-- Task statement --
Reproduce the rows below unchanged, from the line containing "Identify the click" through the line containing "[region] (694, 1529)", inclusive.

:: Data excerpts ::

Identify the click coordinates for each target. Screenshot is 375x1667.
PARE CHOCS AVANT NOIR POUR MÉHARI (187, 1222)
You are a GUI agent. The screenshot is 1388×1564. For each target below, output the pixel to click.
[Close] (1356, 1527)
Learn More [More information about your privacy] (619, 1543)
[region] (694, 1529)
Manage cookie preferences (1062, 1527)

:::
:: Data excerpts ::

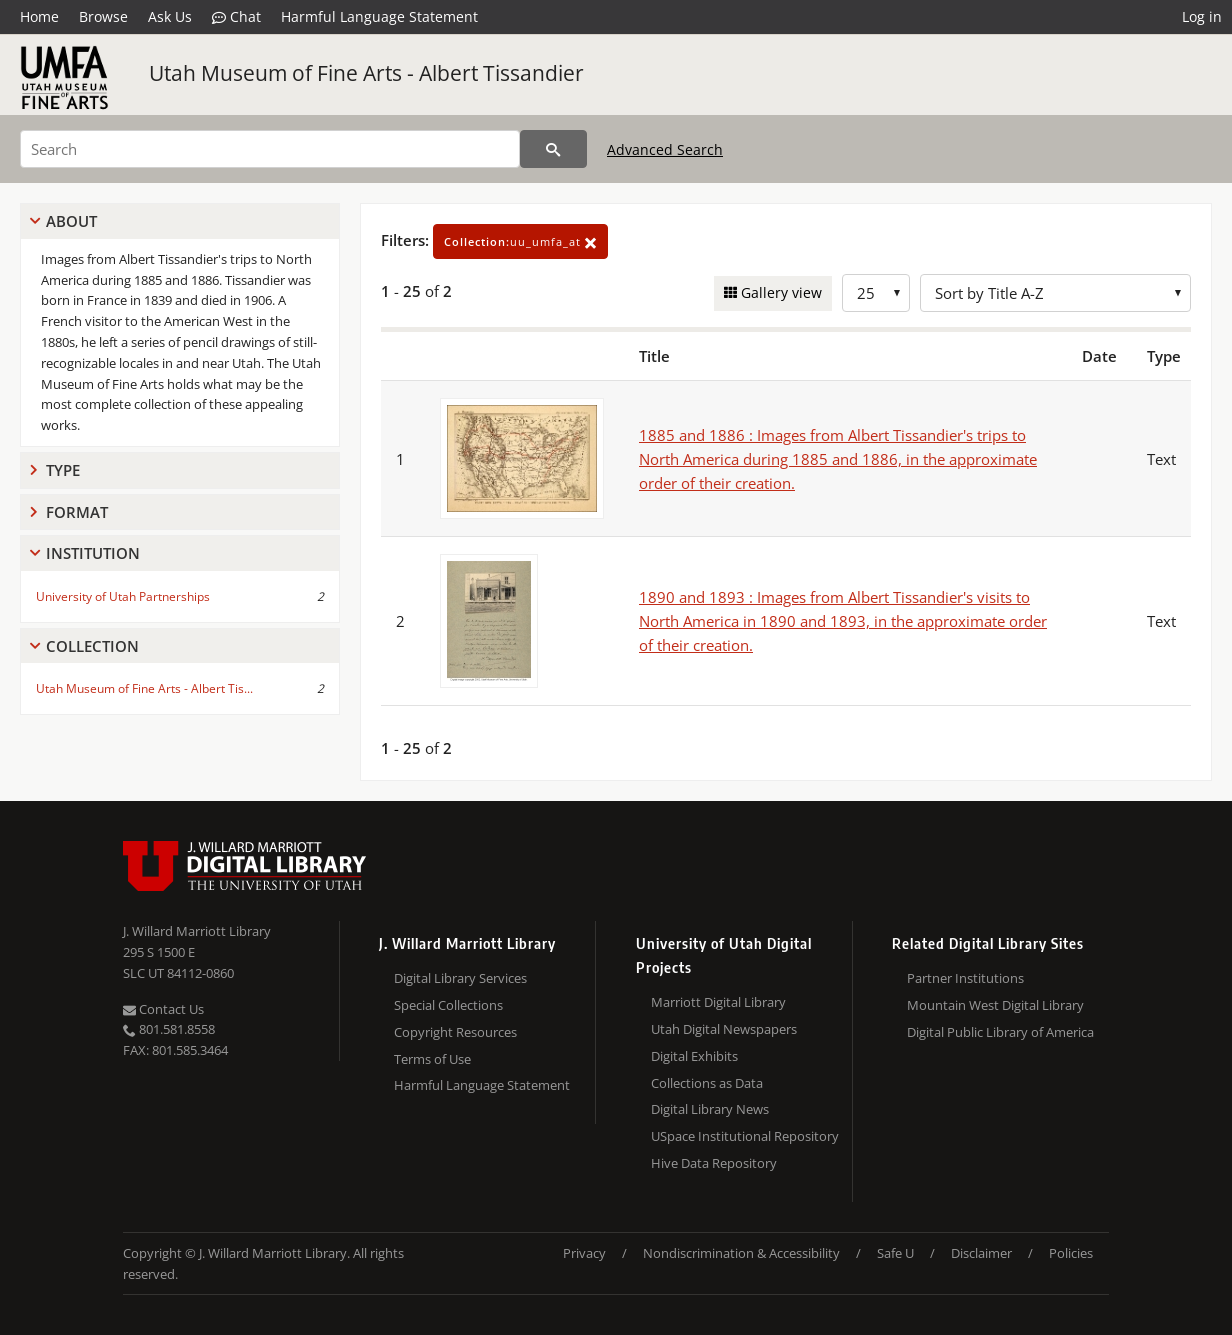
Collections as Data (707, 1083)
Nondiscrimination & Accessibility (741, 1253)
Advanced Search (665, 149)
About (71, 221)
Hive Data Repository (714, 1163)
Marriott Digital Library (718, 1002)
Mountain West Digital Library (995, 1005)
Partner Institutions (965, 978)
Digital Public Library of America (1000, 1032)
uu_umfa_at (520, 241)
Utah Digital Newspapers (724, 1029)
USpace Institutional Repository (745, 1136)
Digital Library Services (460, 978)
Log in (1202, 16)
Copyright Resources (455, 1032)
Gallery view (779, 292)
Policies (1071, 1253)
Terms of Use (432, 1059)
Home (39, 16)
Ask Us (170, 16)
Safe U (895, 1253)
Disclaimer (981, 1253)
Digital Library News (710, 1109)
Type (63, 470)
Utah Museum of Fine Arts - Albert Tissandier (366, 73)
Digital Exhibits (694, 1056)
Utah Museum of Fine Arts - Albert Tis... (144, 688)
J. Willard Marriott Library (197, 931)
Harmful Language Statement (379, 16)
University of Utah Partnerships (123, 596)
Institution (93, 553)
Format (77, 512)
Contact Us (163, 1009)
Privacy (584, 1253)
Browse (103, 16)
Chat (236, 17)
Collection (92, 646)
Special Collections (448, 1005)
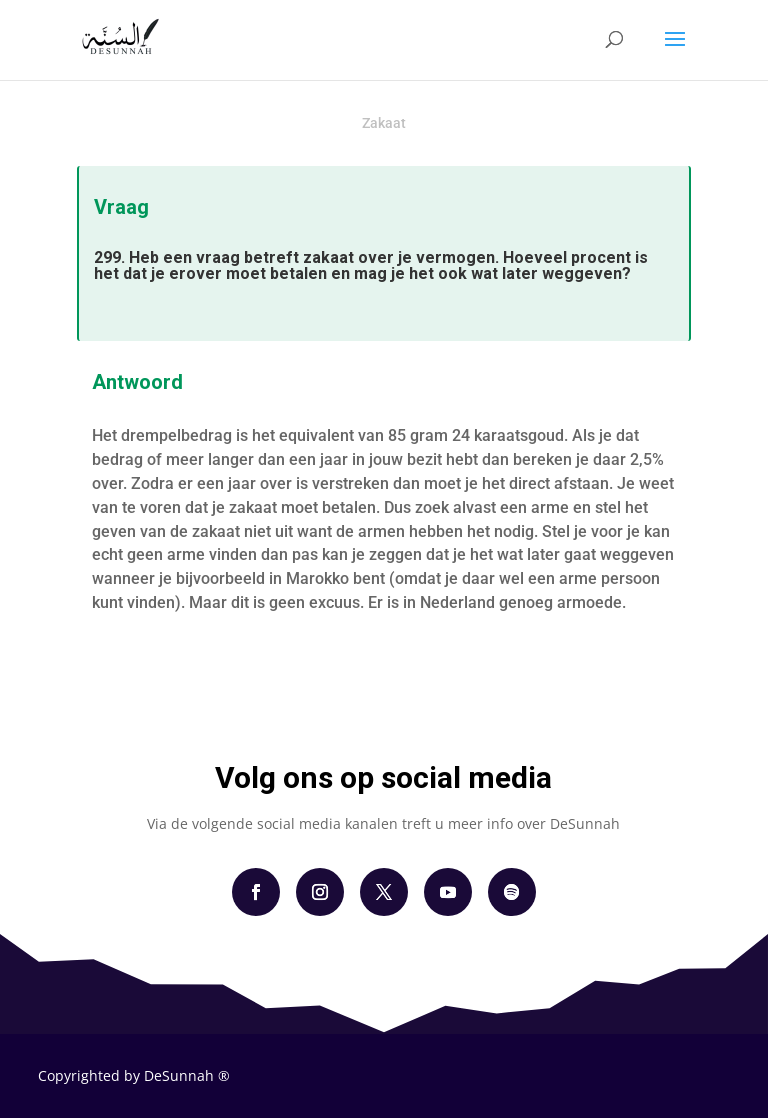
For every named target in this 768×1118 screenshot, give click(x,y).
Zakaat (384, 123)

:::
:: Data excerpts ::

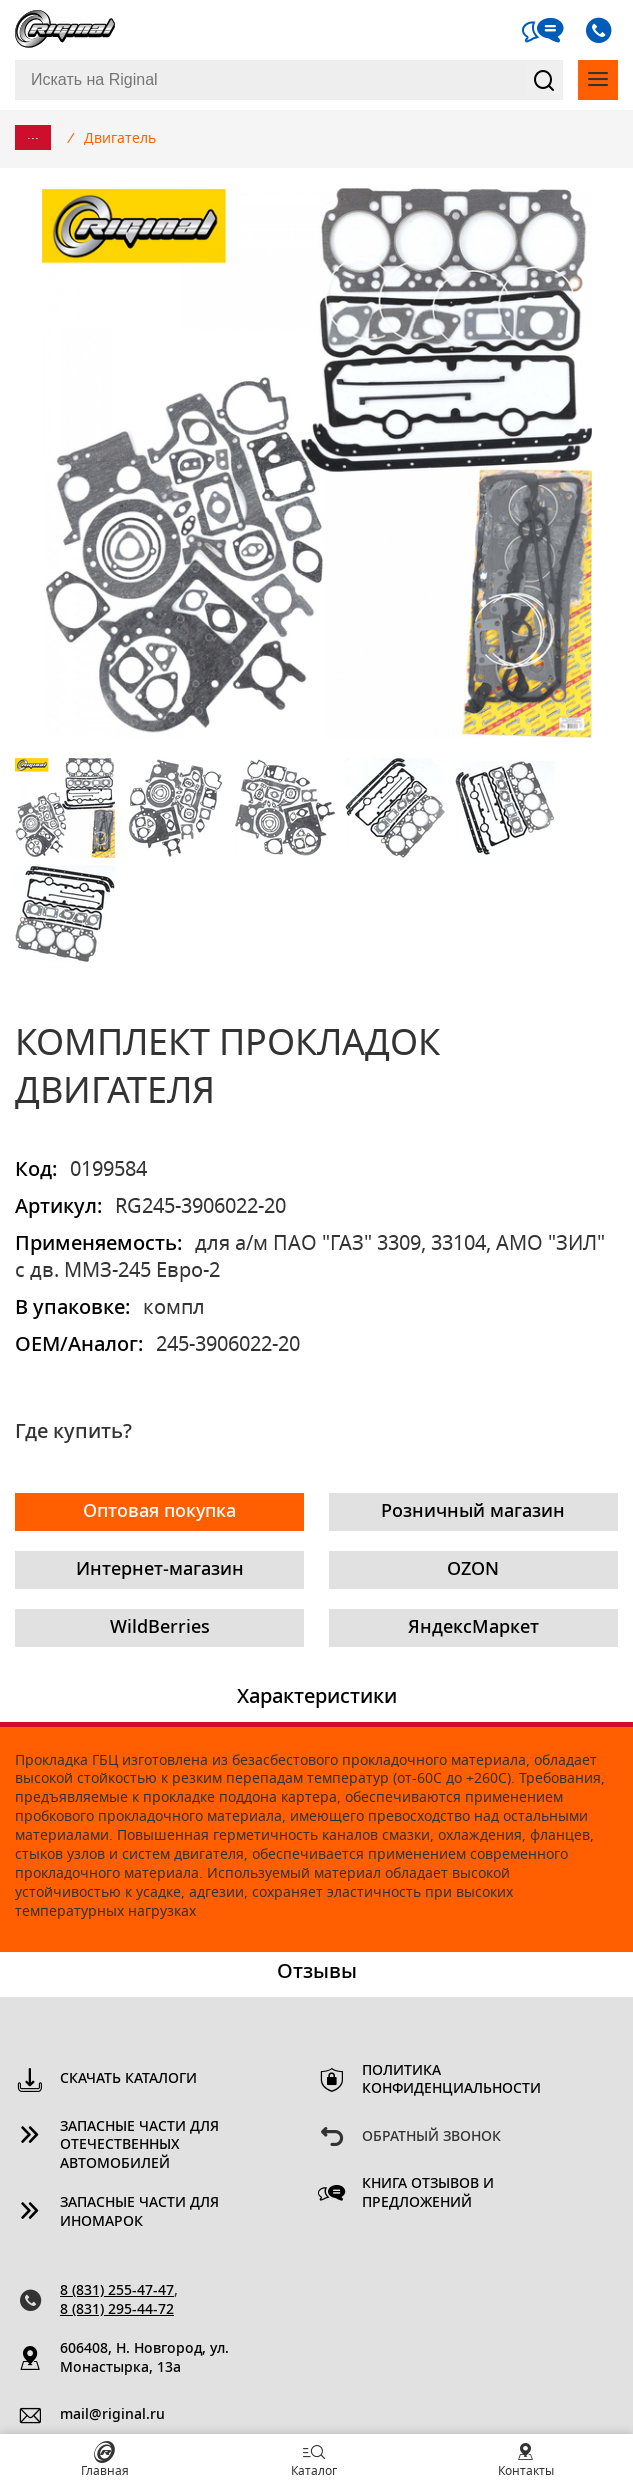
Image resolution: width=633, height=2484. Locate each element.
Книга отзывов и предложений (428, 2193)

:::

-- Result of this task --
Identify the click coordinates for each target. Screenshot is 375x1667.
PARE CHOCS AVANT NOIR POUR MÉHARI (187, 1222)
You are a GUI agent. The screenshot is 1388×1564. For each target below, output the pixel to click.
[Close] (1356, 1527)
Learn More [More information about your privacy] (619, 1543)
[region] (694, 1529)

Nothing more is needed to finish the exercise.